Tieta do Agreste
EPISÓDIO Nº 20
DAS REVISTAS DE TELENOVELAS E DAS PROVAS DE AMIZADE: CAPÍTULO RECONFORTANTE, PREPARATÓRIO DA GRANDE DISCUSSÃO FAMILIAR
- Você esqueceu de trazer as revistas – Dona Carmosina as deposita em cima da mesa, puxa uma cadeira.
A brisa do entardecer e as cores do crepúsculo envolvem Sant’Ana do Agreste. Barbosinha costuma parodiar os versos do poeta português: Que é dos pintores desse meu país divino que não vêm pintar? Ele, De matos Barbosa, cumpre o seu dever; mais de cinquenta poemas e sonetos dedicou à paisagem do Agreste, ao rio Real correndo para o mar, às dunas da praia de Mangue Seco, onde, em distantes férias burocráticas, declamou para Tieta ardentes versos levados pelo vento. Barbosinha deixou dona Carmosina na porta da casa, não quis entrar. Coberto de dor, mastigando um poema, dirigiu-se ao Bar dos Açores.
Elisa não sente o frescor do fim da tarde, não enxerga as nuanças de amarelo e roxo, de vermelho e azul a queimar o firmamento, quando o sol, levado pelas águas do rio, vai se perder no mar, na distante linha dos tubarões, e a lua nasce por detrás das dunas. Tempo de lua cheia. Elisa, desfeita, os olhos inchados de chorar, dona Carmosina se impressiona. Golpe terrível, não há dúvida, para ela e Astério, como equilibrar o orçamento sem a ajuda da irmã? Vão terminar nas minhas costas, adivinhara Perpétua, por ocasião de desespero anterior.
Perdida, nem sequer folheia as revistas, ela sempre ávida de saber de amores e desamores, casamentos e desquites, brigas, festas, a vida brilhante dos astros do cinema, rádio, teatro, televisão. Revistas, Perpétua não as pagará, nem uma só. Porcarias! Indivíduos sem temor a Deus, mulheres mostrando as vergonhas, uma indecência essas revistas. Em minha casa não entram. Se eu fosse Astério… Felizmente não era, assim Elisa está a par de todas as fofocas e delira com as fotonovelas.

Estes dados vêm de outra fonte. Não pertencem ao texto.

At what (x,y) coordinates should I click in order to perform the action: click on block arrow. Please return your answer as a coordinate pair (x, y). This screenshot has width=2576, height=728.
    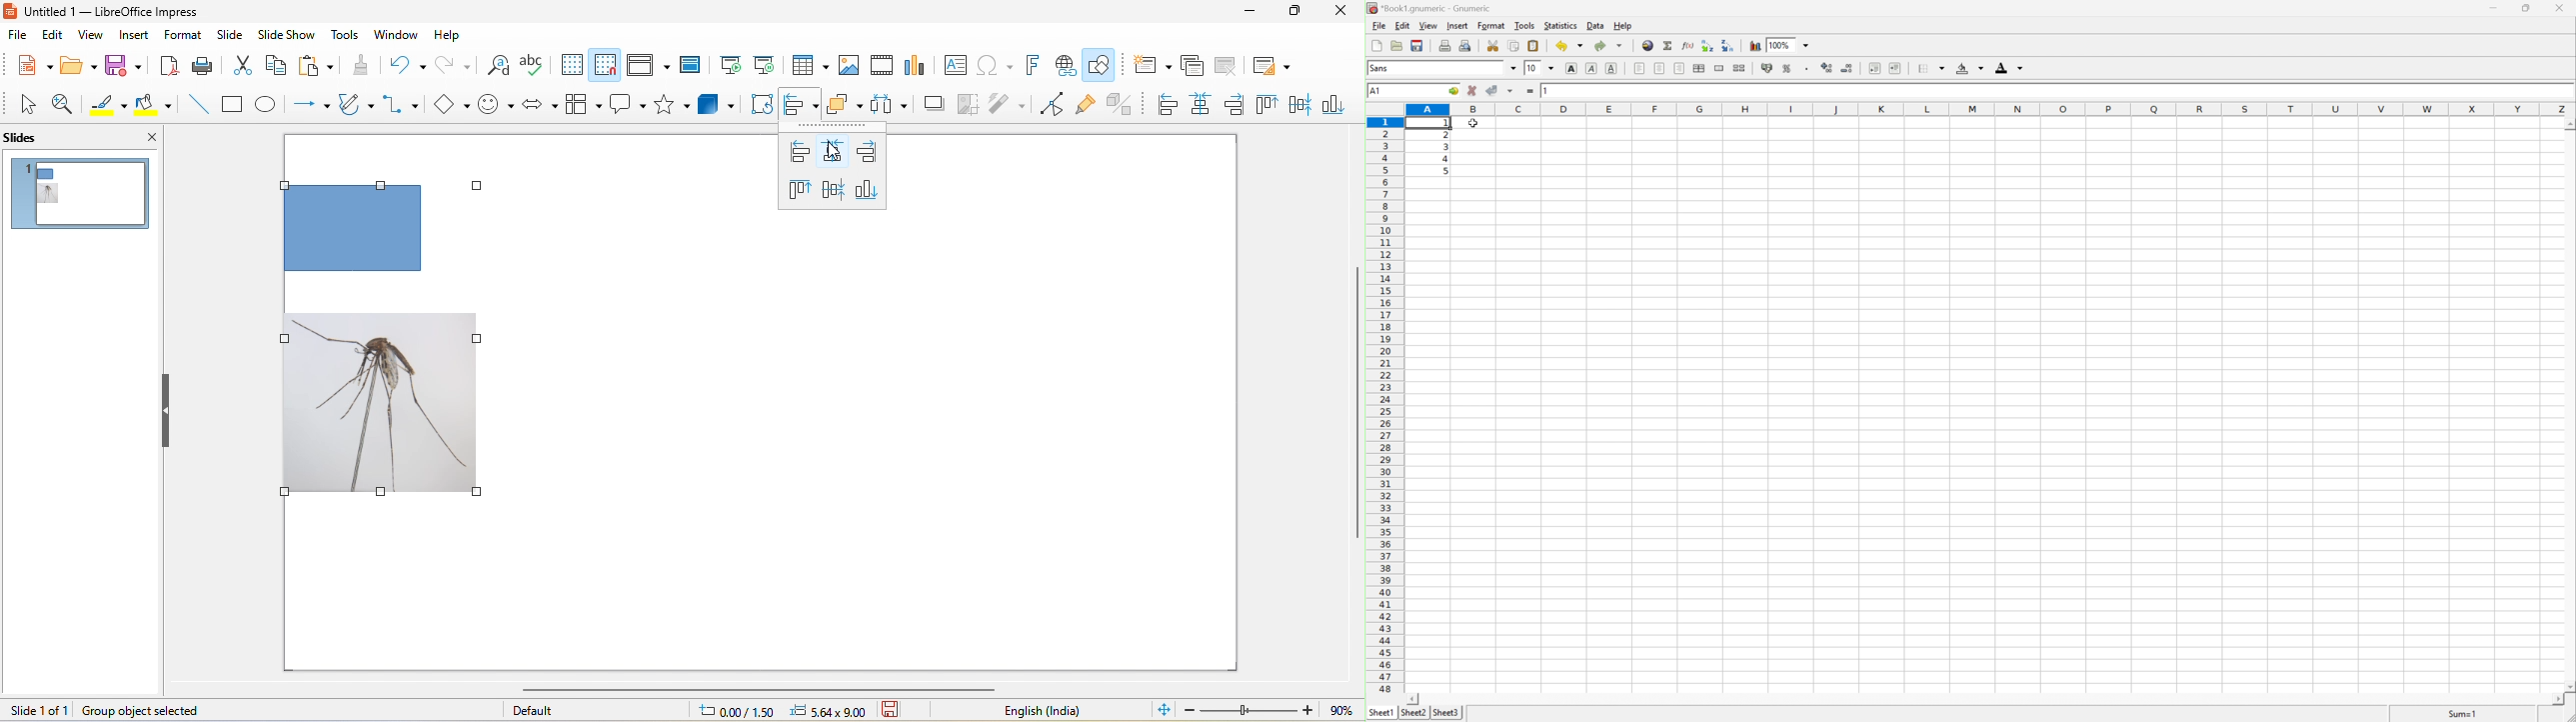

O conhecimento de Elisa reduz-se aos artistas brasileiros; uma especialista, pode-se dizer. Não possui a visão universal de dona Carmosina, cuja erudição nesses apaixonantes assuntos não se limita às fronteiras pátrias. Não há minúcia que ela desconheça sobre os Beatles, antes, depois e durante a formação e dissolução do conjunto. Erudição, conhecimento, curiosidade, pelo simples prazer intelectual de saber e dar quinaus em Aminthas, tarado pelos Beatles e por todos os conjuntos de rock, desvairado pelo som moderno. Aminthas possui eletrola e gravador, gasta em discos e cassetes o que ganha e o que não ganha.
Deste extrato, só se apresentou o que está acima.